Wie de meest recente oefenduels van Oranje heeft gezien, tegen Engeland en Portugal, zou zomaar hoopvol kunnen zijn over de toekomst. Het eerste duel was weliswaar slecht en beloofde weinig beterschap, maar tegen de Portugezen zag het er alleraardigst uit, met name dankzij de vernieuwde tactiek van Ronald Koeman, die ervoor koos om met drie centrale verdedigers te voetballen, waarbij vooral Matthijs de Ligt positief opviel.
Hoewel nog steeds veel hardliners prediken dat het Nederlands elftal altijd met een trio aanvallers moet voetballen, met extra aandacht voor het vleugelspel, is er eindelijk realisme ontstaan in de technische staf van het nationale voetbalteam, die de armoede in de keuzemogelijkheden omarmt en daarom selecteert en formeert naar de mogelijkheden. Als er gevoetbald moet worden tegen een elftal dat beter is, kan er maar beter worden gekozen voor de defensie, in de hoop dat een countermoment – dat zich elke wedstrijd wel voordoet – zal leiden tot een doelpunt dat tegen de krachtsverhouding is.

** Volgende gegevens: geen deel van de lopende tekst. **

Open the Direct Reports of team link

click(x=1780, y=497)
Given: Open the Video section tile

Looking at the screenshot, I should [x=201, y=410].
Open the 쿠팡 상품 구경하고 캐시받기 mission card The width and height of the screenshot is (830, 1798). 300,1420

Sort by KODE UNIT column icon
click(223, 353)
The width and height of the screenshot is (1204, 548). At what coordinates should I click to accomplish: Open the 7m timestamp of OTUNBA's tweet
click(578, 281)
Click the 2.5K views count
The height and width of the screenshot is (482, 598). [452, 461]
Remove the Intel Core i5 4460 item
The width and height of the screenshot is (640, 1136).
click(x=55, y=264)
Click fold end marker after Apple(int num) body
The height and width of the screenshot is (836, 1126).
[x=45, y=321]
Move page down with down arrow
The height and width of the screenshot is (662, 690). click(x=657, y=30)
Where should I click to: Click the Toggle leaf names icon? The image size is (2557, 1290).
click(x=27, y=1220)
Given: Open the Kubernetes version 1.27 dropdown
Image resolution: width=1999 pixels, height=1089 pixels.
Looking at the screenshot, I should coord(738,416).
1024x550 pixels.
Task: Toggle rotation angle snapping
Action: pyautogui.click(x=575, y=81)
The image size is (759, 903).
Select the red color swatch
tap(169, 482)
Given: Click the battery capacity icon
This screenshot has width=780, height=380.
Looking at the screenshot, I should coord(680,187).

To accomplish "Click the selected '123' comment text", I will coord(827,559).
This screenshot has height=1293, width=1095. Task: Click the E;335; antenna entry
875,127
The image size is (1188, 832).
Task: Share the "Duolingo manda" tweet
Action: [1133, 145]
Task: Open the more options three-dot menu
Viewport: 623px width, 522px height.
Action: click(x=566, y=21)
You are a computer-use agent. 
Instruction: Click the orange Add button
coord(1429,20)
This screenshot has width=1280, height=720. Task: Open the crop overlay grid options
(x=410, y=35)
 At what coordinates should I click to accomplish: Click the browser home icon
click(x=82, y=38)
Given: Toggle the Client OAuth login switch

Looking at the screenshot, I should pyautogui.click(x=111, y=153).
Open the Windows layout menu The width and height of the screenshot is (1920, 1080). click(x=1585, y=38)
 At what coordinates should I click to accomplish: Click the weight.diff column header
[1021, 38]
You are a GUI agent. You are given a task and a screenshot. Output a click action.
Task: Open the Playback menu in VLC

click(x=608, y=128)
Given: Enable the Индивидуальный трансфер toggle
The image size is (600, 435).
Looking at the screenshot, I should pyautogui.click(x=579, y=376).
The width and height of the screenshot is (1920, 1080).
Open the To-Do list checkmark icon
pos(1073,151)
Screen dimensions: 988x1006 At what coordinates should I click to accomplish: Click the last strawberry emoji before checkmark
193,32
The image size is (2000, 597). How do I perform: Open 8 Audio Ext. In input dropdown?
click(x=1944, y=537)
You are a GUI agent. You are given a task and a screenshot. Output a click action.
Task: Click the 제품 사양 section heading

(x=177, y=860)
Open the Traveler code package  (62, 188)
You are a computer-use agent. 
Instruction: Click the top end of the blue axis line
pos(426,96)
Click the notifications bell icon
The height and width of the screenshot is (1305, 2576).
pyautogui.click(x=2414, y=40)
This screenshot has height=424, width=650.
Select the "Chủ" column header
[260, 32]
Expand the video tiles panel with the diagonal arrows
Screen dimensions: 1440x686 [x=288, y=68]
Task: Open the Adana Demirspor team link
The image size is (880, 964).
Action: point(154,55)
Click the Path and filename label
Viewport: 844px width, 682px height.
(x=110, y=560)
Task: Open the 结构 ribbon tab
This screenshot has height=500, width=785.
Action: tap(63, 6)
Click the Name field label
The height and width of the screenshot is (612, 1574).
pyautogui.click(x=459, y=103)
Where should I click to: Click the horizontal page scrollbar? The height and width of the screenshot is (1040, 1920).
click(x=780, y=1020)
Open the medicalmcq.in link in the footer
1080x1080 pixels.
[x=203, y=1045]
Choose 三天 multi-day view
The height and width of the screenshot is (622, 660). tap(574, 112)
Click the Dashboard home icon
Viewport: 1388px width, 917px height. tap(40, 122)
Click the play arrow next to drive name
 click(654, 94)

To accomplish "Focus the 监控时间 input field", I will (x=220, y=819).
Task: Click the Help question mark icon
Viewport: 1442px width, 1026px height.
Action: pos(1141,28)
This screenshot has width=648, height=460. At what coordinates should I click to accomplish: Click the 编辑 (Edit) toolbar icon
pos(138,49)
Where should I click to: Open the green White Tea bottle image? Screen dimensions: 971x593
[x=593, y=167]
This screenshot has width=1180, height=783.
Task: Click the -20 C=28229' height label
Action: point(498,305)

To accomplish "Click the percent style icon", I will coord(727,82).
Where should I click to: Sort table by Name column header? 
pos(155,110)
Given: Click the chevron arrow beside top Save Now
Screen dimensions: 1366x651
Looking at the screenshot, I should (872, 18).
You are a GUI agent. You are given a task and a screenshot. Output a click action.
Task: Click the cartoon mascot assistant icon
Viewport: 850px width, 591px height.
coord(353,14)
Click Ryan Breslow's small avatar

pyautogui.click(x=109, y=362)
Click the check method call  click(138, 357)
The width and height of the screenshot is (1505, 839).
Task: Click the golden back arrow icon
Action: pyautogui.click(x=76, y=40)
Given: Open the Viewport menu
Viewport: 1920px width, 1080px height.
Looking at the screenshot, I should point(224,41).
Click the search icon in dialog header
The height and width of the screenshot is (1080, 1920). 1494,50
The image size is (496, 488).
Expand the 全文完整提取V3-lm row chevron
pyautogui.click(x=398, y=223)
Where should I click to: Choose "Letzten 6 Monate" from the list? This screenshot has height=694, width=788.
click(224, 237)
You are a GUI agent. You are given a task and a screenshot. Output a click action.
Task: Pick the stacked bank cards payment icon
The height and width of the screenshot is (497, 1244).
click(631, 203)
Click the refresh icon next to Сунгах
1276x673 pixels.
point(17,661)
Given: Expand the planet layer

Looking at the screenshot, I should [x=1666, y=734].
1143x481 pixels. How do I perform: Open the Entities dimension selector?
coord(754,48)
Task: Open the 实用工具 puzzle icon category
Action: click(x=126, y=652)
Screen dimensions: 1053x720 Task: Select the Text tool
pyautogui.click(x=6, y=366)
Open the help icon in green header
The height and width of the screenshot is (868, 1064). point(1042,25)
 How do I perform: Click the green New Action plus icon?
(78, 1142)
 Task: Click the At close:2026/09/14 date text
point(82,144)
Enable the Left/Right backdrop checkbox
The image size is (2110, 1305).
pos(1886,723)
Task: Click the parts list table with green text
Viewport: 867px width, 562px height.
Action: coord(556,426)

Koeman heeft lang genoeg in het buitenland gewerkt om te begrijpen dat onze arrogantie niet helemaal strookt met de werkelijkheid. Onze voetbalvisie is gedateerd. Dat kan je afleiden aan het gebrek aan absolute wereldsterren in deze generatie, maar ook het aantal Nederlandse coaches in het buitenland heeft een bedroevend cijfer bereikt. Niemand zit nog te wachten op verheerlijking van het antieke totaalvoetbal, dat in andere landen allang verder geëvolueerd is.
Toch is de hosannasfeer van vorige week een beetje misplaatst. We hebben eindelijk een bondscoach die naar de povere opties handelt en onze tekortkomingen ruiterlijk erkent, maar het betekent niet dat hij overal een oplossing voor heeft. Het underdogvoetbal kan worden verfijnd, net zolang tot Oranje een onverslaanbare voetbalmachine wordt. Alleen legt dat ook beperkingen bloot, vooral als de opponent kwalitatief gelijkwaardig óf beduidend minder is.
Het nieuwe Oranje leert niet meer zelf dominant te voetballen. De tactiek is gericht op berusting – het uitvloeisel van vier jaar vernedering in kwalificatieduels. We nemen niet meer de regie in handen, maar hopen op een zwak momentje van de tegenstanders, zodat we dat ongenadig kunnen afstraffen. Er is op zich niets mis met deze instelling. In Italië zijn ze er groot mee geworden en werd het catenacciovoetbal decennialang gecultiveerd en zelfs geromantiseerd, omdat het zoveel succes opleverde.
De vraag is of het in onze volksaard zit om ook genoegen te nemen met een afwachtende rol. Wij zijn meer de gangmakers die van sierlijk en attractief voetbal houden. Niemand leert graag op zijn amateurclub hoe hij een mooie tackle moet maken. Alles is gericht op aanvallen, positiespelletjes en individuele technische acties. Toch zijn we vreemd genoeg juist in deze elementen steeds slechter geworden.
Tegen die ontwikkeling kan Koeman zich niet verzetten. Dat is iets voor de lange termijn. Hij moet zich neerleggen bij het feit dat we tegenwoordig alleen één tactiek echt goed kunnen uitvoeren. Als Oranje in de toekomst het spel zal moeten maken, zullen al onze beperkingen alsnog pijnlijk zichtbaar worden. Oranje moet in aanloop naar het EK van 2020 dus vooral hopen op een kwalificatiepoule met zware tegenstanders. Anders hebben we een probleem.